The Apollo Victoria,  London - 9th of April 2016

I have been wanting to see this production since I heard about it which now feels like forever ago! As I find adaptations fascinating, the idea of this production focusing on the backstory of Oz's Wicked Witch has had me intrigued for sometime. After seeing the production, I'm still intrigued! Whilst I appreciate that there will be many people who have seen this production already I still don't want to reveal any spoilers for anyone yet to see the show, so I'll just say that I thought that the conclusion of the plot was very clumsy and didn't seem to make sense when considered in tandem with the film. At one point the conclusion of the original film's plot is running side by side with the play so it is vital that the two plots do mesh together well. Sadly this was not the case! Despite this, Wicked is one of the best musicals I have ever seen!

I strongly recommend anyone and everyone to see this production! The musical talent is remarkable, the costumes look like something straight from a Jean-Paul Gaultier catwalk and the set is seemingly steampunk-inspired; a new look for a set but one that works really well in the context of the show.

The ensemble, despite pumping out so many performances a week for such a long time now, seems as fresh as a daisy and it genuinely feels like your performance might well have been the opening night! There is certainly no sense that anyone is getting stale, bored or complacent and Elphaba (Wicked Witch) played by Emma Hatton is amazing. That girl has a set of pipes!

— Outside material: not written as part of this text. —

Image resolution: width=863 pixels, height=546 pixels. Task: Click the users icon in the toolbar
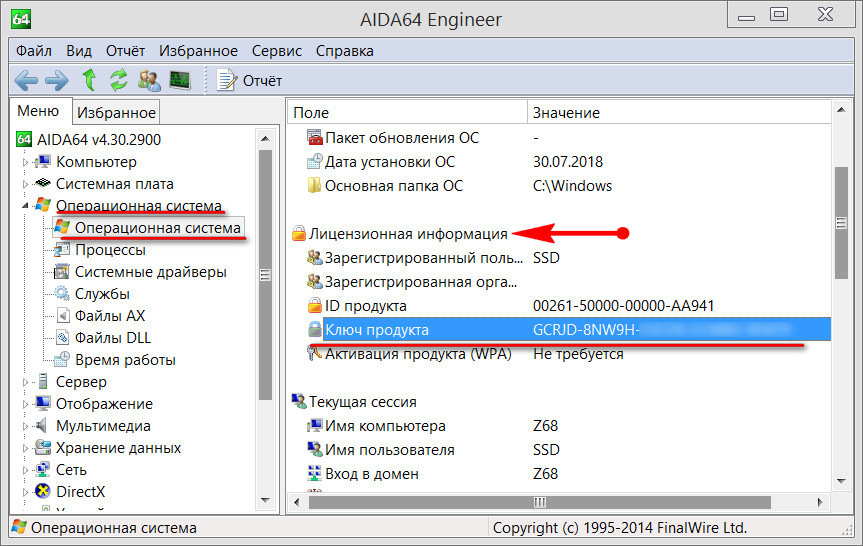coord(150,80)
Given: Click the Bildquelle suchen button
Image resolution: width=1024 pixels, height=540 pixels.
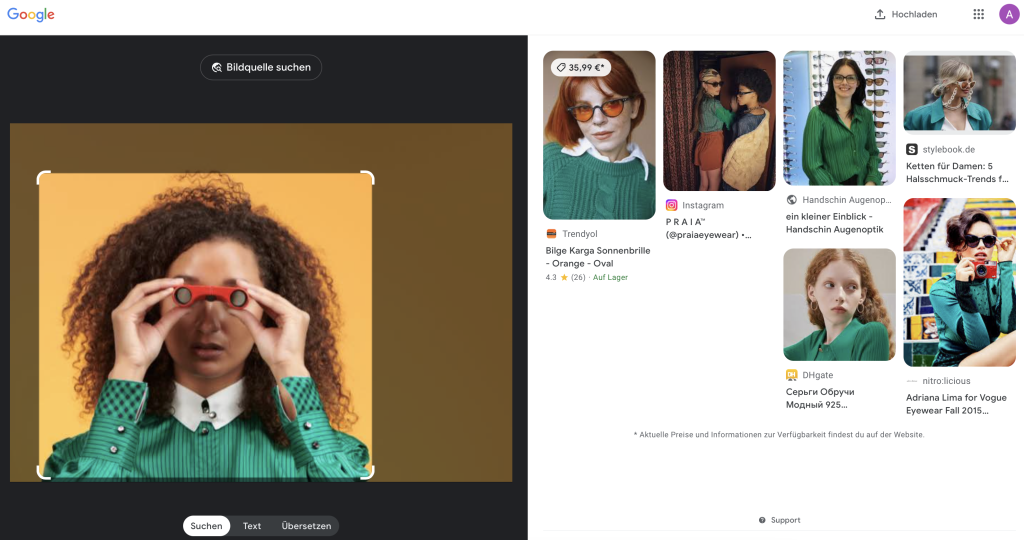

I also adored the ditsy blonde Glinda the Good Witch played by Savannah Stephenson. And Oliver Savile looks very good in a tight pair of pants! Although I was expecting them to split embarrassingly revealing a pair of red polka dot pants at any point in his leaping around... The university where all of the core characters met was like a Hogwarts version of Oxbridge which was also very amusing! Definitely one to watch on a jaunt to London!

Wednesday 13 April 2016

To Go or Not To Go? Hamlet at the RSC - Spring Summer 2016

Simon Godwin's production is certainly colourful and at times exuberant, but sadly a lot of it falls very flat. This might be because The National Theatre's startling production starring Benedict Cumberbatch is still so fresh in my mind from last year. Papa Essiedu's Hamlet is performed well and there are certainly moments of humour in his performance and I'm looking forward to seeing him in more, but what really troubled me was Ophelia. I'm so bored of seeing another presentation of a pathetically mentally inferior Ophelia. Why, oh why can't someone jump on the possibility of making her a strong, feminist character? Why in the 21st century with our obsession with adaptations has no one done an amazing world renown production focusing on Ophelia's story? Now that's what I'd go to see!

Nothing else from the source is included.